But Limbaugh succeeded on a scale never seen before. By the time I'd become one of those high-minded conservative intellectuals toiling at a magazine with a circulation of 30,000 — this was back in the early days of the George W. Bush administration — Rush's show reached millions. No one at First Things listened to it regularly. Why would we? We were busy trying to parlay the power of our arguments into influence among Republican politicians and the more educated and bookish members of the conservative movement. That was our role in the division of labor. Limbaugh was doing something different — keeping the foot-soldiers focused on the importance of winning and holding political power. That made him a vitally important ally, but he didn't speak to us. We weren't his audience. We had nobler means of reaching what we thought were the same ends.
In retrospect, what stands out about that period is how complacent we were about the stability of the arrangement. Conservative writers would go on at length about how ideas have consequences and how the inculcation of moral habits is crucial for the fostering of civic virtue — while simultaneously expressing no concern at all about millions of Republicans learning to think about politics from Limbaugh and his acolytes on radio and cable news. These writers were no less sanguine about the next generation of Republican intellectuals, reared exclusively on Limbaugh's degraded and demotic form of conservatism. Sure, they often skipped reading and writing serious essays and books in favor of honing their capacity to craft cutting insults that traveled well online and on Fox. But that wasn't a problem. The real intellectuals — the happy few — would keep doing their important work while the on-air talent did a better and better job of rallying the rank-and-file.
And that's what happened — at least until John McCain chose Sarah Palin as his running mate in the summer of 2008. From that point forward, all those restive millions of Republican voters who'd been showing up loyally to vote for candidates who were so much less rude and funny and ruthless and entertaining than Rush would crave and demand something much more like what he had taught them to love. Palin showed them that it was time to scrap the old division of labor. It was time for a new style of Republican politician — one with no interest in ideas or use for intellectuals, and even no need for or interest in expertise or competence at policy or governing. Politics could be entirely about driving one's opponents to distraction, a kind of partisan performance art.

__Material provided__.
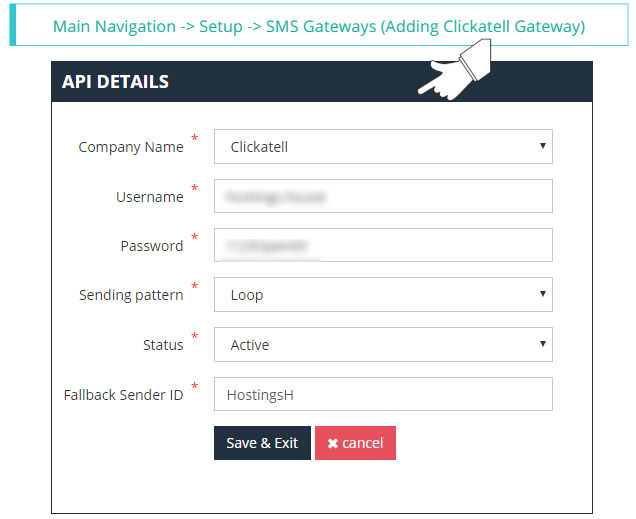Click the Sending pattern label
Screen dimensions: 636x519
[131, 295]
...
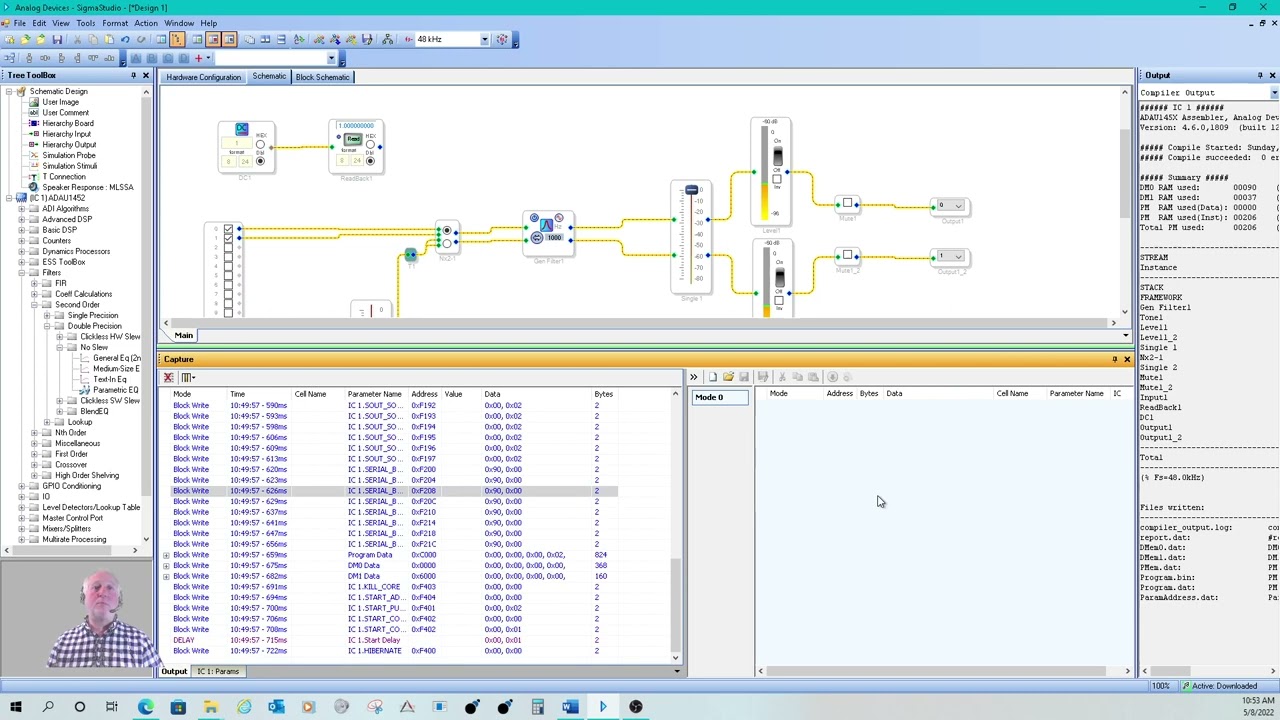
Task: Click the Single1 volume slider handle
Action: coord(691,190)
* * *
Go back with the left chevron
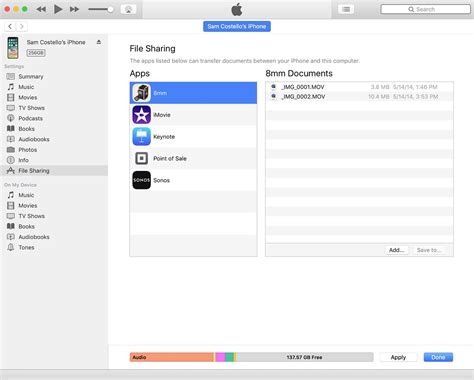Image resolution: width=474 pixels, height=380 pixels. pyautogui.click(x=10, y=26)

__Instructions__.
**a.** Answer these from the text about Rush Limbaugh:
(i) What was the circulation of the magazine where the writer worked?
(ii) What does the text say Limbaugh was doing for the foot-soldiers?
(iii) Whom did John McCain choose as his running mate, and when?
**b.** Extract the stretch of the text about Rush Limbaugh from "And that's what" through "partisan performance art.".
Rely only on the text about Rush Limbaugh, not on the rows.

__Complete answers__.
**a.**
(i) 30,000.
(ii) He was keeping them focused on the importance of winning and holding political power.
(iii) Sarah Palin, in the summer of 2008.

**b.**
And that's what happened — at least until John McCain chose Sarah Palin as his running mate in the summer of 2008. From that point forward, all those restive millions of Republican voters who'd been showing up loyally to vote for candidates who were so much less rude and funny and ruthless and entertaining than Rush would crave and demand something much more like what he had taught them to love. Palin showed them that it was time to scrap the old division of labor. It was time for a new style of Republican politician — one with no interest in ideas or use for intellectuals, and even no need for or interest in expertise or competence at policy or governing. Politics could be entirely about driving one's opponents to distraction, a kind of partisan performance art.